À mi-chemin entre la manipulation et le mensonge, le bullshit est un conditionnement à travers la langue : c’est un « prêt-à-parler ». Vous comprendrez en lisant ce chapitre pourquoi Roland Barthes affirmait que la langue est fasciste. Nous prendrons des exemples empruntés à la vie politique, mais également à la stratégie d’entreprise. Le post-langage s’appuie sur la puissance de transformation du réel à travers les mots. Une rhétorique qui sert souvent à nous embarquer de manière hypnotique. Vous plongerez également dans « la fabrique du doute » pour en comprendre les principaux mécanismes. La langue de bois est l’une des expressions du bullshit. Mais ce n’est pas la seule.

DES FAKE NEWS AU BULLSHIT : LA DIFFÉRENCE ENTRE LE MENTEUR ET LE BULLSHITTER

À l’heure où j’écris ces lignes, l’investiture de Joe Biden à la Maison Blanche n’a pas encore eu lieu. Et de nombreux partisans souhaitent voir Donald Trump destitué le plus rapidement possible. Au-delà des convictions idéologiques, l’événement est passionnant : voici un tour de force sans précédent. Un exploit qui s’est symbolisé par l’intrusion spectaculaire au Capitole. Au milieu du remous, des hommes avec des drapeaux, dont l’un affublé de cornes et le visage grimé, auront fait le tour de la presse mondiale. Donald Trump a réussi à convaincre une partie de la population américaine que l’élection présidentielle n’est pas légitime, alors même qu’il est encore au pouvoir. Cas détonant dans l’histoire politique qu’un parti en place dénonce le trucage des élections. Les États désunis d’Amérique font face à des clivages idéologiques et moraux sans précédent. Nous sommes à un point inédit de notre histoire mondiale. Cela nécessite un arrêt sur image pour mieux cerner les enjeux actuels de la communication. Il est important de rappeler ce contexte pour comprendre les racines du bullshit, « merde de taureau » au sens littéral, dont découle la différence entre le menteur et le bullshitter.

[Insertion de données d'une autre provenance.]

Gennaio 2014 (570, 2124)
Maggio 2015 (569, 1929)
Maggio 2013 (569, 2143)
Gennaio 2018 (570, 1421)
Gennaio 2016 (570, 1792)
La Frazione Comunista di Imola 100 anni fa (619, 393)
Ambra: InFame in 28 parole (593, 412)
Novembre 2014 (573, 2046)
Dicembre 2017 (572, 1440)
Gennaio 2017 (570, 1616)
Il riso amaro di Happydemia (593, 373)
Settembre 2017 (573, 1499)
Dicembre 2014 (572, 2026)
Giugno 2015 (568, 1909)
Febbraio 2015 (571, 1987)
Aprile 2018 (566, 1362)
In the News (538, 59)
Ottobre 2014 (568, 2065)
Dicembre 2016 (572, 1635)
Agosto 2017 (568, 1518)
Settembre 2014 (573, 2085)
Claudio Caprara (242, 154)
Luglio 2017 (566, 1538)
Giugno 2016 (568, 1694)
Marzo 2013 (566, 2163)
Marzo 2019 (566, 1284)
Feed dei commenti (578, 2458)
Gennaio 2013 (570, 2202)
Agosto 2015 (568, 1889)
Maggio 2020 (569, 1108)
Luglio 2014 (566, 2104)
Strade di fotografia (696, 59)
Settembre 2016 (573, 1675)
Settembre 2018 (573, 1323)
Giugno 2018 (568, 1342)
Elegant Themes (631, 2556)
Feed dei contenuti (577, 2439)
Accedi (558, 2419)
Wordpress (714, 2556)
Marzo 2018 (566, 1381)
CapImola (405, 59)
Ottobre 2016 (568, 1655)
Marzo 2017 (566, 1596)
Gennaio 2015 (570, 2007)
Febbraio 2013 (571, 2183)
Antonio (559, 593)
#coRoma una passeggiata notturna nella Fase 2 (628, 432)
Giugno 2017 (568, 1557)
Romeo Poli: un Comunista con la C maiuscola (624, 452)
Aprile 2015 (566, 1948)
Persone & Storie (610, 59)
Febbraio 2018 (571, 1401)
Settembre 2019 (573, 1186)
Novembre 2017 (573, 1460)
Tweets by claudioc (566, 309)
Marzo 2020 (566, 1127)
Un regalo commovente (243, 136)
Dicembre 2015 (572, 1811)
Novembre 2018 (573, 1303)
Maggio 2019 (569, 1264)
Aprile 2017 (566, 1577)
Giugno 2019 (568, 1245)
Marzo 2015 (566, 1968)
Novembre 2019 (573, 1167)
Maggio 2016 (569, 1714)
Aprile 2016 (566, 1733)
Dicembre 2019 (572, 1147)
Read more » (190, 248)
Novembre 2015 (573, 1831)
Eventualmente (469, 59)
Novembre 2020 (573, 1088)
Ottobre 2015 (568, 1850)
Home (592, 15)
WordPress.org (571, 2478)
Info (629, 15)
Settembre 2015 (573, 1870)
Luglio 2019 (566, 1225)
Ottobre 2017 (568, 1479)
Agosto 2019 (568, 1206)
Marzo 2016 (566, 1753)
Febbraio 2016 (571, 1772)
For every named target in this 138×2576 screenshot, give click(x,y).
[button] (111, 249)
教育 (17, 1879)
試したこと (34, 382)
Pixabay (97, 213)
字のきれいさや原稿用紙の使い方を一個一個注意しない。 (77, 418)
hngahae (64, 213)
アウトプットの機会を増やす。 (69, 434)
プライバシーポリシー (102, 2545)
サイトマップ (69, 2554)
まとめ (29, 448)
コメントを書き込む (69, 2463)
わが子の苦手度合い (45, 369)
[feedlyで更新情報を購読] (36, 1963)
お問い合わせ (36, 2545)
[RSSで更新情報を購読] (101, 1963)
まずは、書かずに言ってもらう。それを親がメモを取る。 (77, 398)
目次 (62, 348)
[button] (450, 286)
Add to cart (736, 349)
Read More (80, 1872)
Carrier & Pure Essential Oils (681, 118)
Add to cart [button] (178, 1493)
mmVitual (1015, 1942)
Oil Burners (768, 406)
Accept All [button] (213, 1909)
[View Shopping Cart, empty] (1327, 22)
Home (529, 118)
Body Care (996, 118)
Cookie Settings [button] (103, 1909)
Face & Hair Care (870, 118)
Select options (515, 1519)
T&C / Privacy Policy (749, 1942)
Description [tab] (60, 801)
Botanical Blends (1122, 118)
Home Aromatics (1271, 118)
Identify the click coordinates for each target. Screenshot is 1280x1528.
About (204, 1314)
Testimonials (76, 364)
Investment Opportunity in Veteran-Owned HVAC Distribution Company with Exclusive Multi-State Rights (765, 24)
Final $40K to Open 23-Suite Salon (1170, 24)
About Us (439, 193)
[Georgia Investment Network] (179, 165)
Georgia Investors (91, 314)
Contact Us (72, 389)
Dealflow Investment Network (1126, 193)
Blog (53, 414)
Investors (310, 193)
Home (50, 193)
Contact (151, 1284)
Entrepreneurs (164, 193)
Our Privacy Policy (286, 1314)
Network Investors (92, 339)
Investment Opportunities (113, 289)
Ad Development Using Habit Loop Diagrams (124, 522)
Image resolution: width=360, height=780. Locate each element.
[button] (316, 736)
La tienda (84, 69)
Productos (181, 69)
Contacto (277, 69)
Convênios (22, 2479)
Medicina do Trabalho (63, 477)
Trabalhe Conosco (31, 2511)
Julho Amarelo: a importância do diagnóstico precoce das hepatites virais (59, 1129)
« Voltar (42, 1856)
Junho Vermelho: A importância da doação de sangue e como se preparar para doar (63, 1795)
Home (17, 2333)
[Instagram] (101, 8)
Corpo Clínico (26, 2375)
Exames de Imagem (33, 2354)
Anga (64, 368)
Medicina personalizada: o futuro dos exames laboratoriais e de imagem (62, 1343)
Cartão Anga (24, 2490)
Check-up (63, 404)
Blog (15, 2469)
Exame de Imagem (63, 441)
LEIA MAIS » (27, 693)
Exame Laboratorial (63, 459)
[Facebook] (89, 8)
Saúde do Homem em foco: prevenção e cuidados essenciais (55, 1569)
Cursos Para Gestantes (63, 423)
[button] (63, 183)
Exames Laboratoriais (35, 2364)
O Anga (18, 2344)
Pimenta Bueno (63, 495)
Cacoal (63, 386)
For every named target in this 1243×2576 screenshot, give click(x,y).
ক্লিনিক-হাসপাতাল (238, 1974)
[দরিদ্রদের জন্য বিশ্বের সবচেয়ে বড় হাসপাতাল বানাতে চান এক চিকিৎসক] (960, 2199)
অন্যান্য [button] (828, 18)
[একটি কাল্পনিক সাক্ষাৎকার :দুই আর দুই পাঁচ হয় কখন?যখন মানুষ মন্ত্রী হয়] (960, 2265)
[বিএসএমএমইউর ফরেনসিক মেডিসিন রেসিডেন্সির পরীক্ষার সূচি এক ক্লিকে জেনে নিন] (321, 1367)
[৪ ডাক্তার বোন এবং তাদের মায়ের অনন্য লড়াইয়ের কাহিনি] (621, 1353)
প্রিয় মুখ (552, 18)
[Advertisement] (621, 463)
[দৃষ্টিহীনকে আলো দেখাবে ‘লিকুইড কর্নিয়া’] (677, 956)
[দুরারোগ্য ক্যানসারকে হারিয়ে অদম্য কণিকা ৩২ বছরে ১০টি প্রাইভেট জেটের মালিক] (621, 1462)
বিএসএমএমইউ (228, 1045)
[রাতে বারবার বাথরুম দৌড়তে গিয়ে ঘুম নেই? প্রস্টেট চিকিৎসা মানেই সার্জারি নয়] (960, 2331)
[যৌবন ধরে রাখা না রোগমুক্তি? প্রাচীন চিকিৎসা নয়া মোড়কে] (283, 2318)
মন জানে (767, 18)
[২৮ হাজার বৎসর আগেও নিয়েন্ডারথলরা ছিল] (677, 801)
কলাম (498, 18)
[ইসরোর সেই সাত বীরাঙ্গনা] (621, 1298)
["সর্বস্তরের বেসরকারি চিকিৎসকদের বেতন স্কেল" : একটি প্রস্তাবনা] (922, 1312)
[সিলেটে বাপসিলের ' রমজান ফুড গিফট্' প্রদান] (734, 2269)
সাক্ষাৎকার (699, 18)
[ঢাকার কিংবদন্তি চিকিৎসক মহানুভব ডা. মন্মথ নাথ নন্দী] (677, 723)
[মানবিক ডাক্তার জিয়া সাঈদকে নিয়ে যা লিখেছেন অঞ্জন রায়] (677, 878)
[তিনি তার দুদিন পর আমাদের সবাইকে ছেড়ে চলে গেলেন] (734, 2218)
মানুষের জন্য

Le terme « post-vérité » trouve une entrée spéciale dans le dictionnaire d’Oxford en 2016. Il fait référence à des circonstances dans lesquelles les faits objectifs ont moins d’influence pour modeler l’opinion publique que les appels à l’émotion et aux opinions personnelles. Là encore, Donald Trump n’y est pas étranger. Le jour de son discours du 8 novembre 2016, le président des États-Unis fraîchement élu déclame son discours inaugural devant une foule immense, d’après lui, « d’un million, un million et demi » de personnes. Une déclaration fortement en contraste avec les photographies clairsemées et pluvieuses de la presse américaine. Quelques mois après, en juin 2016, la période pré-électorale qui conduira au Brexit contient elle aussi son lot de fake news. Rappelons toutefois que le terme de post-vérité renvoie à des pratiques qui existent bien avant que le dictionnaire d’Oxford ne les consigne. Que penser, par exemple, des déclarations de Colin Powell devant l’ONU à propos des armes de destruction massive présentes en Irak ? Des preuves avancées et in fine « inexactes ». L’ancien secrétaire d’État américain affirme lui-même « (…) ce n’était pas un mensonge délibéré de ma part1 », voire même regrette ses accusations contre l’Irak. La question des fake news et de la post-vérité est fondamentalement en lien avec la question philosophique de notre rapport au sens. Pour de nombreux journalistes et intellectuels américains – dont Michiko Kakutani, l’ancienne rédactrice en chef du New York Times –, la « faute » de cette dérive dans la recherche de la vérité incombe à un groupe de philosophes connus : ceux de la French Theory. Exportées outre-Atlantique, les pensées de Derrida et Foucault ont connu un franc succès. Dans son ouvrage, Michiko Kakutani explique que la remise en cause de la vérité, substituée au « régime de vérité », a dilué les frontières auparavant nettes entre la vérité et le mensonge. À cette même époque, la veine structuraliste est en plein essor. Notre rapport au réel est moins analysé, dans les sciences humaines et sociales de l’époque (et encore aujourd’hui), sous l’angle des faits et des objets au monde, que comme un système de relations observé. La vérité est donc une construction, nous y reviendrons. Dès lors que la vérité devient liquide, le mensonge s’évapore…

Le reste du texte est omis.